GaloisInc / HaLVM

The Haskell Lightweight Virtual Machine (HaLVM): GHC running on Xen
BSD 3-Clause "New" or "Revised" License
1.05k stars 88 forks source link

Thread failing to return from XenStore transactions #40

Closed thumphries closed 9 years ago

thumphries commented 9 years ago

Using the threaded runtime, threads occasionally fail to wake up from threadDelay. Edit: Using either runtime, threads occasionally fail to return from XenStore transactions.

The example is similar to that of #39, which is just ClientRendezvous with 15 clients. A small change to the rendezvous protocol to make it robust to #39 exposes the weirdness. Look for calls to the busy-wait waitForKey in Rendezvous.hs (basically defined as xsRead >> threadDelay). Seems like certain threads are starved indefinitely, and only under contention.

Reproduce by running the example until clients fail to halt, and then checking the console for both Server and the dangling Client.

For example, dom593 is left dangling, and the Server log / xenstore-ls show the connection was initiated correctly:

  dom592 = ""
  ServerAcknowledge = "True"
   ClientGrants = "[grant:2,grant:3]"
   ClientPorts = "[echan:5]"
   ServerConfirmed = "True"
 dom593 = ""
   ServerAcknowledge = "True"
   ClientGrants = "[grant:2,grant:3]"
   ClientPorts = "[echan:5]"
  dom594 = ""
   ServerAcknowledge = "True"
   ClientGrants = "[grant:2,grant:3]"
   ClientPorts = "[echan:5]"
   ServerConfirmed = "True"

The Server's console shows it waited for dom593's grants for one iteration, then served a few other clients, and never woke up from that threadDelay:

Waiting for /rendezvous/ClientServerTest/dom590/ClientGrantsWaiting for /rendezvous/ClientServerTest/dom592/ClientGrants

Waiting for /rendezvous/ClientServerTest/dom591/ClientGrants
Waiting for /rendezvous/ClientServerTest/dom590/ClientPortsWaiting for /rendezvous/ClientServerTest/dom592/ClientPortsWaiting for /rendezvous/ClientServerTest/dom591/ClientPorts

Waiting for /rendezvous/ClientServerTest/dom593/ClientGrants
Waiting for /rendezvous/ClientServerTest/dom594/ClientGrants
Waiting for /rendezvous/ClientServerTest/dom594/ClientGrants

Over at dom593's console, it spins for a while, then falls silent. It gave up after 402 attempts, although the domain was still running.

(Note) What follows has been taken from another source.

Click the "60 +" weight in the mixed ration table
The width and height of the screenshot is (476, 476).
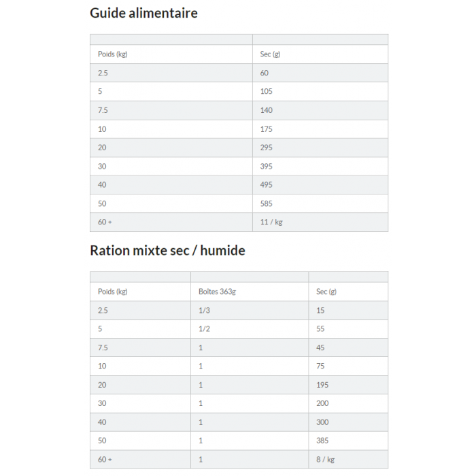[x=105, y=460]
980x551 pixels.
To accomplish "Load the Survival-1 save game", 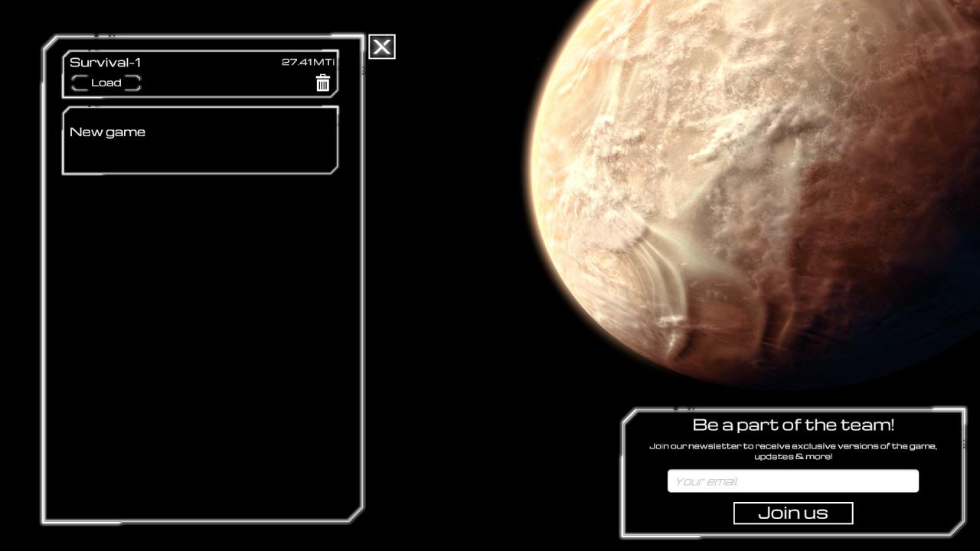I will click(x=106, y=83).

Waiting for /rendezvous/ClientServerTest/ServerDomId Waiting for /rendezvous/ClientServerTest/dom593/ServerConfirmed Waiting for /rendezvous/ClientServerTest/dom593/ServerConfirmed Waiting for /rendezvous/ClientServerTest/dom593/ServerConfirmed Waiting for /rendezvous/ClientServerTest/dom593/ServerConfirmed Waiting for /rendezvous/ClientServerTest/dom593/ServerConfirmed Waiting for /rendezvous/ClientServerTest/dom593/ServerConfirmed

Thread never wakes up on the server. Issue has also shown up on the client side. This example uses the threaded runtime for both server and client. I'm running FC20 and Xen 4.3.3.

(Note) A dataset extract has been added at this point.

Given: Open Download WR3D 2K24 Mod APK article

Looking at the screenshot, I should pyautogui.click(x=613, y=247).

thumphries commented 9 years ago

Curiously, I'm getting precisely the same behaviour from the non-threaded runtime.

The only difference is in the client that's left dangling - now it fills up my log dir, whereas before it fell silent after a time.

thumphries commented 9 years ago

Updated the gist after getting suspicious that xsRead and xsWrite operations were failing to complete.

Looks like that is the case! XenStore transactions are to blame.

thumphries commented 9 years ago

aaaaaand fixed